Gradle 1.9 cannot access artifactory repository that is protected by Basic Authentication

In short: it looks like that gradle does not do pre-emptive basic authentication if it is doing get requests (see HttpClientConfigurer.java)

Artifactory does not challenge the client, if a directory listing is requested (prolly for security reasons). Instead it reports an empty directory if you are not properly authenticate. If I would request a fixed version number, I get a challenge and resolving does work. Because of this, dynamic versions cannot be resolved using gradle and a protected artifactory repository!

Here is my build file for testing this:

group = ‘de.enterprise.project’

def artifactoryRepoBase = ‘http://aisrepo.enterprise.com/artifactory’

repositories {

ivy {

credentials {

username “myUser”

password “password”

}

url artifactoryRepoBase + ‘/b2b-gradle-internal’

layout “pattern”, {

artifact ‘[organization]/[module]/[revision]/[module]-revision.[ext]’

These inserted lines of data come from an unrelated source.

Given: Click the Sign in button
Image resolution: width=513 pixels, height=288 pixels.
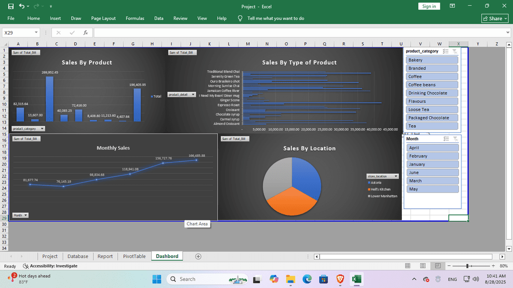Looking at the screenshot, I should pyautogui.click(x=429, y=7).
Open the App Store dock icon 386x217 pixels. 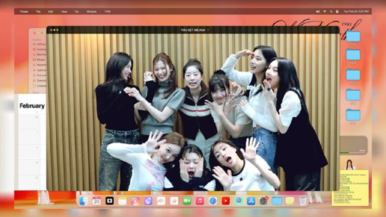tap(251, 201)
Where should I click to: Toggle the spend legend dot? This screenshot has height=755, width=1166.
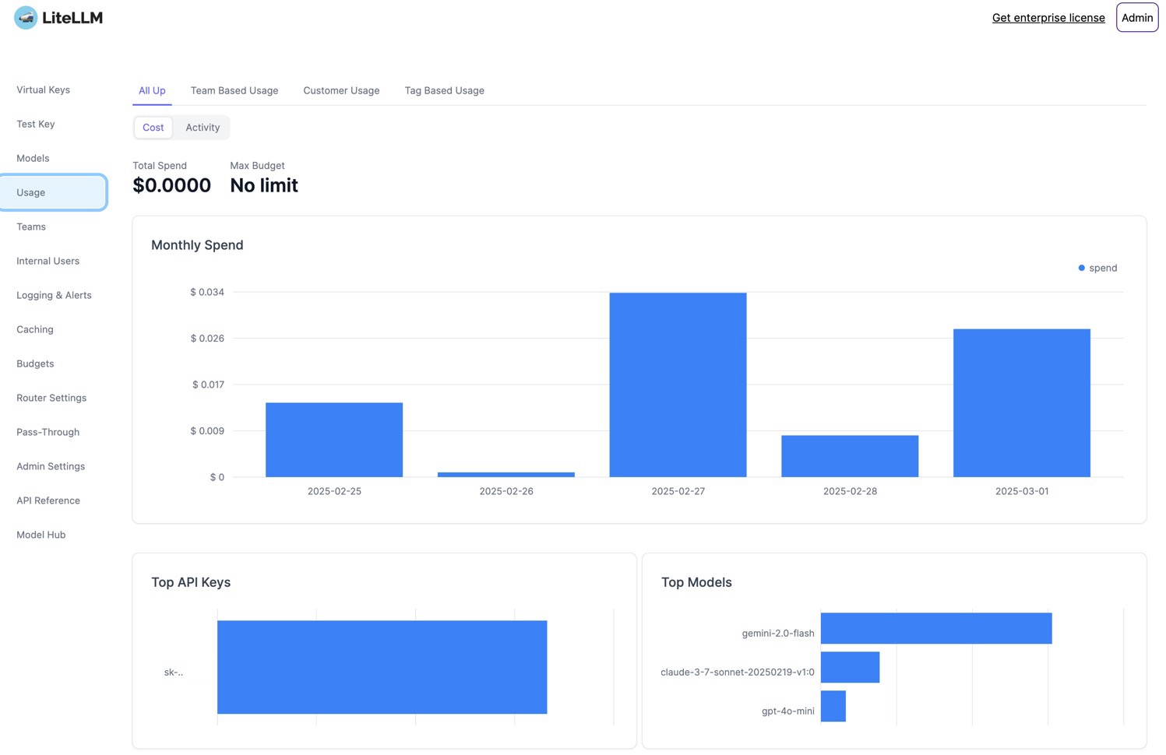pyautogui.click(x=1081, y=268)
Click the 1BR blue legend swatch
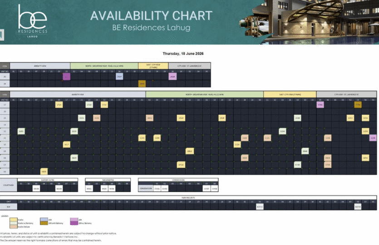The image size is (379, 245). coord(44,220)
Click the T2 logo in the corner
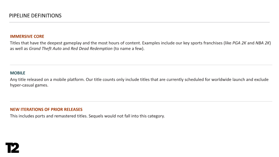 pos(12,148)
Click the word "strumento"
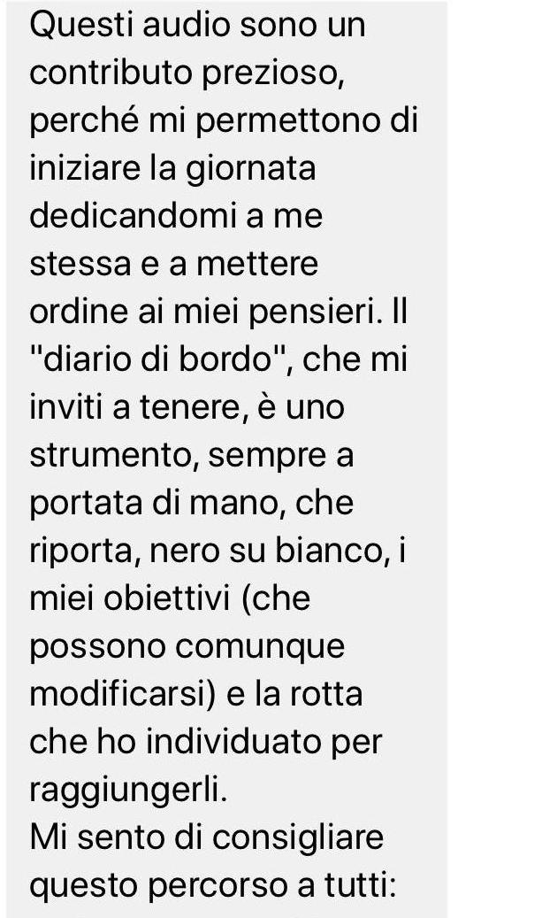The image size is (557, 918). [x=110, y=456]
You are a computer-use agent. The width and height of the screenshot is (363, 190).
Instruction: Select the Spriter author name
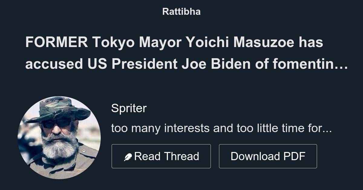129,108
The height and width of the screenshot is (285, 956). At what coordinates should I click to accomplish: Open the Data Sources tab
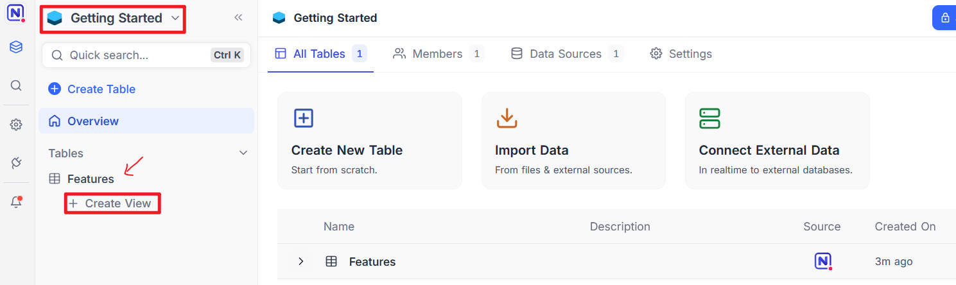point(565,54)
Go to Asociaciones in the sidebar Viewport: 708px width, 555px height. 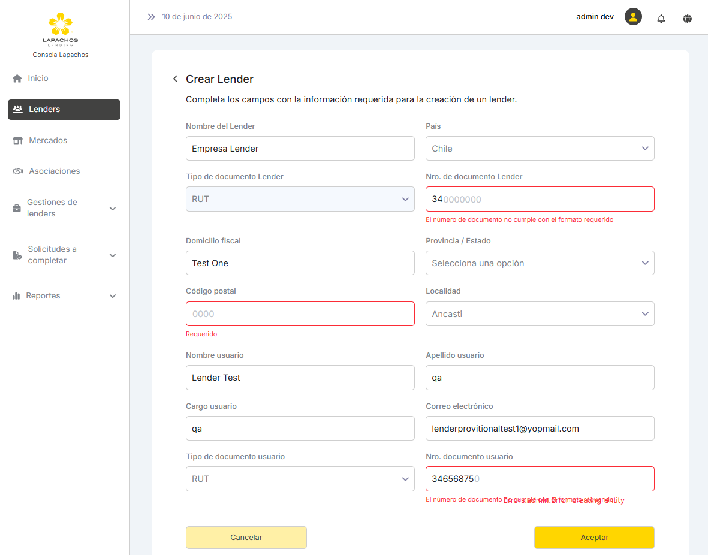point(54,171)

ivy ‘[organization]/[module]/ivy-[revision].xml’

}

}

}

apply plugin: ‘java’

dependencies {

compile group: ‘de.enterprise.project.info’, name: ‘info’, version: “3.5.+” // does not work, gets empty dir

// compile group: ‘de.enterprise.project.info’, name: ‘info’, version: “3.5.0-20131127155348” // does work, but is fixed

}

(sorry, couldn’t figure out how the heck you are creating these code blocks). A simple help button at the editor would be nice…

This is a serious problem for us. We absolutely have to protect our internal artifactory repository (company has over 300.000 employees that can access the intranet). And we really need the dynamic versions for our multi-project platform.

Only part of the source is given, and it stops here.